# [Task requirements]
Write the records out once more. Leave each line exactly as given.

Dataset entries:
++++++++++++++++++++
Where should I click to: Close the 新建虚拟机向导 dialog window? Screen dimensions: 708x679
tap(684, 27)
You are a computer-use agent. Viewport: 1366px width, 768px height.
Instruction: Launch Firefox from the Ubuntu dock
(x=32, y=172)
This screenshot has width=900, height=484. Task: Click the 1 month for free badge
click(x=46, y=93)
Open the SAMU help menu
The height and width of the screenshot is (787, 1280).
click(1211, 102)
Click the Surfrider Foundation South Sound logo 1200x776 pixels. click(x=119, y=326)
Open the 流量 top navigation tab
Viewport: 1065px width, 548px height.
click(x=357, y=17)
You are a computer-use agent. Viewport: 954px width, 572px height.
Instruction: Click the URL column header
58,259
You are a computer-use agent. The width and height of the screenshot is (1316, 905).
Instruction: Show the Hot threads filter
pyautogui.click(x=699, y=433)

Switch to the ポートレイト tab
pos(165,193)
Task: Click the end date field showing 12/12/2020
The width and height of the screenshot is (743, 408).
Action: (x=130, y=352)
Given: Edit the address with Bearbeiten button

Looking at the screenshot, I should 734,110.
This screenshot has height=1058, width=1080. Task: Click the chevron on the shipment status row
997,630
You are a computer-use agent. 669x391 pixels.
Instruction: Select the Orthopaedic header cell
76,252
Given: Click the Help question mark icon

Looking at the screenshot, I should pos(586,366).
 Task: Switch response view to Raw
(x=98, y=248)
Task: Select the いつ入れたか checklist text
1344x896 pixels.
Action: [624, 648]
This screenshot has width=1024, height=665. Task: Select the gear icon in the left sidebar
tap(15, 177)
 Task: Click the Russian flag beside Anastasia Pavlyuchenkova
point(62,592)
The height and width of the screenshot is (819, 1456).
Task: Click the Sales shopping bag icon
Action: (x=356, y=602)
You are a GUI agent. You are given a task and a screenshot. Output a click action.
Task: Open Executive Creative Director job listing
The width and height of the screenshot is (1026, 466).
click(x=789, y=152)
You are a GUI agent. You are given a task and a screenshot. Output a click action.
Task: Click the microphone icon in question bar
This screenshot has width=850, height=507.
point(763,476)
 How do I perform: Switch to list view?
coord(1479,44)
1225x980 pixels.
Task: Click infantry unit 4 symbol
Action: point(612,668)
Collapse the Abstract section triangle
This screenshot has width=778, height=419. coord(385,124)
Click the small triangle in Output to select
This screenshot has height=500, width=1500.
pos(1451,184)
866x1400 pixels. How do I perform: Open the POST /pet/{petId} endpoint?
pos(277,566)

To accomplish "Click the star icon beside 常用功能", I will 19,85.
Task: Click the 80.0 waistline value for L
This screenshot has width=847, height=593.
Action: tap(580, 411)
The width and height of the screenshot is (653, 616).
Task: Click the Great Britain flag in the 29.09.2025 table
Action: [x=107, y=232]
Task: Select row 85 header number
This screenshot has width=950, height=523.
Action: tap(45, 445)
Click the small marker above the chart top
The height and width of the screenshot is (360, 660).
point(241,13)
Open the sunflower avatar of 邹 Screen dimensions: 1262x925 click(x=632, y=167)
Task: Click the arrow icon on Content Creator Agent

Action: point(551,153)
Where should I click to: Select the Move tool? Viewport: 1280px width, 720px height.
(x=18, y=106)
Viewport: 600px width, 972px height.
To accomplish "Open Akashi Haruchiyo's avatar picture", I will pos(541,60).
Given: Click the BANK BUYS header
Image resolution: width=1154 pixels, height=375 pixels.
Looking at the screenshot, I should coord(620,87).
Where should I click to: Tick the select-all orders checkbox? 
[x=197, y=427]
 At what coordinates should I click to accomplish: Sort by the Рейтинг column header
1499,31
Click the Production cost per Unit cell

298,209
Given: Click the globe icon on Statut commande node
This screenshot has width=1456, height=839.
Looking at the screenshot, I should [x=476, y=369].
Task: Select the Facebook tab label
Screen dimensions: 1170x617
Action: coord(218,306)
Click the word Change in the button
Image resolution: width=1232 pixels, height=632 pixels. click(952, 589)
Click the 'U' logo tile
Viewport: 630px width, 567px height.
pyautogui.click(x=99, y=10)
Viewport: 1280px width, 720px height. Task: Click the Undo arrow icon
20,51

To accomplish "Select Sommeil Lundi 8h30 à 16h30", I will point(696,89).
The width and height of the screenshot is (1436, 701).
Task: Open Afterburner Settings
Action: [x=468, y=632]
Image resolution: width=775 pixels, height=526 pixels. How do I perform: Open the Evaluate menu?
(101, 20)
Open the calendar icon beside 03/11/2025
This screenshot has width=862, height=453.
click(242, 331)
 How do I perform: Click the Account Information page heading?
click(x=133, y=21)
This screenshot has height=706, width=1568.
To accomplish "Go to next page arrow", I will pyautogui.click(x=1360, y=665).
++++++++++++++++++++
# [Task solution]
Where should I click to: Close the 新建虚拟机向导 dialog window? Screen dimensions: 708x679
tap(684, 27)
You are a computer-use agent. Viewport: 1366px width, 768px height.
Instruction: Launch Firefox from the Ubuntu dock
(x=32, y=172)
This screenshot has width=900, height=484. Task: Click the 1 month for free badge
click(x=46, y=93)
Open the SAMU help menu
The height and width of the screenshot is (787, 1280).
click(1211, 102)
Click the Surfrider Foundation South Sound logo 1200x776 pixels. click(x=119, y=326)
Open the 流量 top navigation tab
Viewport: 1065px width, 548px height.
click(x=357, y=17)
You are a computer-use agent. Viewport: 954px width, 572px height.
Instruction: Click the URL column header
58,259
You are a computer-use agent. The width and height of the screenshot is (1316, 905).
Instruction: Show the Hot threads filter
pyautogui.click(x=699, y=433)

Switch to the ポートレイト tab
pos(165,193)
Task: Click the end date field showing 12/12/2020
The width and height of the screenshot is (743, 408).
Action: (x=130, y=352)
Given: Edit the address with Bearbeiten button

Looking at the screenshot, I should 734,110.
This screenshot has height=1058, width=1080. Task: Click the chevron on the shipment status row
997,630
You are a computer-use agent. 669x391 pixels.
Instruction: Select the Orthopaedic header cell
76,252
Given: Click the Help question mark icon

Looking at the screenshot, I should pos(586,366).
 Task: Switch response view to Raw
(x=98, y=248)
Task: Select the いつ入れたか checklist text
1344x896 pixels.
Action: [624, 648]
This screenshot has width=1024, height=665. Task: Select the gear icon in the left sidebar
tap(15, 177)
 Task: Click the Russian flag beside Anastasia Pavlyuchenkova
point(62,592)
The height and width of the screenshot is (819, 1456).
Task: Click the Sales shopping bag icon
Action: (x=356, y=602)
You are a GUI agent. You are given a task and a screenshot. Output a click action.
Task: Open Executive Creative Director job listing
The width and height of the screenshot is (1026, 466).
click(x=789, y=152)
You are a GUI agent. You are given a task and a screenshot. Output a click action.
Task: Click the microphone icon in question bar
This screenshot has width=850, height=507.
point(763,476)
 How do I perform: Switch to list view?
coord(1479,44)
1225x980 pixels.
Task: Click infantry unit 4 symbol
Action: point(612,668)
Collapse the Abstract section triangle
This screenshot has width=778, height=419. coord(385,124)
Click the small triangle in Output to select
This screenshot has height=500, width=1500.
pos(1451,184)
866x1400 pixels. How do I perform: Open the POST /pet/{petId} endpoint?
pos(277,566)

To accomplish "Click the star icon beside 常用功能", I will 19,85.
Task: Click the 80.0 waistline value for L
This screenshot has width=847, height=593.
Action: tap(580, 411)
The width and height of the screenshot is (653, 616).
Task: Click the Great Britain flag in the 29.09.2025 table
Action: [x=107, y=232]
Task: Select row 85 header number
This screenshot has width=950, height=523.
Action: tap(45, 445)
Click the small marker above the chart top
The height and width of the screenshot is (360, 660).
point(241,13)
Open the sunflower avatar of 邹 Screen dimensions: 1262x925 click(x=632, y=167)
Task: Click the arrow icon on Content Creator Agent

Action: point(551,153)
Where should I click to: Select the Move tool? Viewport: 1280px width, 720px height.
(x=18, y=106)
Viewport: 600px width, 972px height.
To accomplish "Open Akashi Haruchiyo's avatar picture", I will pos(541,60).
Given: Click the BANK BUYS header
Image resolution: width=1154 pixels, height=375 pixels.
Looking at the screenshot, I should coord(620,87).
Where should I click to: Tick the select-all orders checkbox? 
[x=197, y=427]
 At what coordinates should I click to accomplish: Sort by the Рейтинг column header
1499,31
Click the Production cost per Unit cell

298,209
Given: Click the globe icon on Statut commande node
This screenshot has width=1456, height=839.
Looking at the screenshot, I should [x=476, y=369].
Task: Select the Facebook tab label
Screen dimensions: 1170x617
Action: coord(218,306)
Click the word Change in the button
Image resolution: width=1232 pixels, height=632 pixels. click(952, 589)
Click the 'U' logo tile
Viewport: 630px width, 567px height.
pyautogui.click(x=99, y=10)
Viewport: 1280px width, 720px height. Task: Click the Undo arrow icon
20,51

To accomplish "Select Sommeil Lundi 8h30 à 16h30", I will point(696,89).
The width and height of the screenshot is (1436, 701).
Task: Open Afterburner Settings
Action: [x=468, y=632]
Image resolution: width=775 pixels, height=526 pixels. How do I perform: Open the Evaluate menu?
(101, 20)
Open the calendar icon beside 03/11/2025
This screenshot has width=862, height=453.
click(242, 331)
 How do I perform: Click the Account Information page heading?
click(x=133, y=21)
This screenshot has height=706, width=1568.
To accomplish "Go to next page arrow", I will pyautogui.click(x=1360, y=665).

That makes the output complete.